Старик помолчал; лицо его сделалось строже. Взяв собеседника за руку, он промолвил с тихою важностью:
— Слушай, Джованни, и намотай себе на ус. Учителя наши — древние греки и римляне. Они сделали все, что люди могут сделать на земле. Нам же остается только следовать за ними и подражать. Ибо сказано: ученик не выше своего учителя.
Он отхлебнул вина, заглянул прямо в глаза Джованни с веселым лукавством, и вдруг мягкие морщины его расплылись в широкую улыбку:
— Эх, молодость, молодость! Гляжу я на тебя, монашек, и завидую. Распуколка весенняя — вот ты кто! Вина не пьет, от женщин бегает. Тихоня, смиренник. А внутри — бес. Я ведь тебя насквозь вижу. Подожди, голубчик, выйдет наружу бес. Сам ты скучный, а с тобой весело. Ты теперь, Джованни, вот как эта книга. Видишь, — сверху псалмы покаянные, а под ними гимн Афродите!

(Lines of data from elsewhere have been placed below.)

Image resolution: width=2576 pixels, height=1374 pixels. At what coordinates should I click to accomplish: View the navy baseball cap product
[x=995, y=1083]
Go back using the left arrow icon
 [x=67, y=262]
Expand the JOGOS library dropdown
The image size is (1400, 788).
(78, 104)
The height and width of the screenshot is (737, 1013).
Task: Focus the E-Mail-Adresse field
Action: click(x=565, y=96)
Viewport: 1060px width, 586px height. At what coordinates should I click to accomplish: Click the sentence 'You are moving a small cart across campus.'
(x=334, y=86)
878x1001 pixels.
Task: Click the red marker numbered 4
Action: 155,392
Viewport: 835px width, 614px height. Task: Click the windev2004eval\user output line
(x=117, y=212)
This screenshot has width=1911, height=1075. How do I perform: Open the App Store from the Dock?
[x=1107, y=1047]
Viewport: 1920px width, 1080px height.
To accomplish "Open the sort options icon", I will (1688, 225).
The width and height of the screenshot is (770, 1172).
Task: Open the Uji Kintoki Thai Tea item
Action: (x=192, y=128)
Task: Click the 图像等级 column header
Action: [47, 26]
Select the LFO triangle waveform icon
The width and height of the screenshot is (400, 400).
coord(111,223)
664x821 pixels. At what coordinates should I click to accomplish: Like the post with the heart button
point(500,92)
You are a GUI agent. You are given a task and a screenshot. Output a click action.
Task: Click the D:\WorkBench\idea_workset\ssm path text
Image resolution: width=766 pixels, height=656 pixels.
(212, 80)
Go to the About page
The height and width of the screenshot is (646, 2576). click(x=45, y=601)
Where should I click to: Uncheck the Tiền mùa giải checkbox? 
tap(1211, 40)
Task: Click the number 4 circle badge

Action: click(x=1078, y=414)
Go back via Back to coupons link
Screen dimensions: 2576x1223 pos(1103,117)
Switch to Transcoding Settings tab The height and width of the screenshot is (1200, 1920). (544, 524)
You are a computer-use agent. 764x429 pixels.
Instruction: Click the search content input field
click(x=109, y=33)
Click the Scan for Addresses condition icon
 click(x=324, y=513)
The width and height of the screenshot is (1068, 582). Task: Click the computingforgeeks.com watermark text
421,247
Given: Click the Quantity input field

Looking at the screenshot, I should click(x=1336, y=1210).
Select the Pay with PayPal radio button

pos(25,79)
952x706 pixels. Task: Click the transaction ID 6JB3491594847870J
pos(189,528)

— Стемнело, мессер Джорджо. Не пора ли огонь зажигать?
— Подожди, — ничего. Я в сумерках люблю поболтать, молодость вспомнить…
Язык его тяжелел, речь становилась бессвязной.
— Знаю, друг любезный, — продолжал он, — ты вот смотришь на меня и думаешь: напился, старый хрыч. Вздор мелет. А ведь у меня здесь тоже кое-что есть!
Он самодовольно указал пальцем на свой плешивый лоб.
— Хвастать не люблю — ну, а спроси первого школяра: он тебе скажет, превзошел ли кто Мерулу в изяществе латинской речи. Кто открыл Мартиала? — продолжал он, все более увлекаясь, — кто прочел знаменитую надпись на развалинах Тибуртинских ворот? Залезешь, бывало, так высоко, что голова кружится, камень сорвется из-под ноги — едва успеешь за куст уцепиться, чтобы самому не слететь. Целые дни мучишься на припеке, разбираешь древние надписи и списываешь. Пройдут хорошенькие поселянки, хохочут: «Посмотрите-ка, девушки, какой сидит перепел — вон куда забрался, дурак, должно быть, клада ищет!» Полюбезничаешь с ними, пройдут — и опять за работу. Где камни осыпались, под плющом и терновником — там только два слова: gloria Romanorum.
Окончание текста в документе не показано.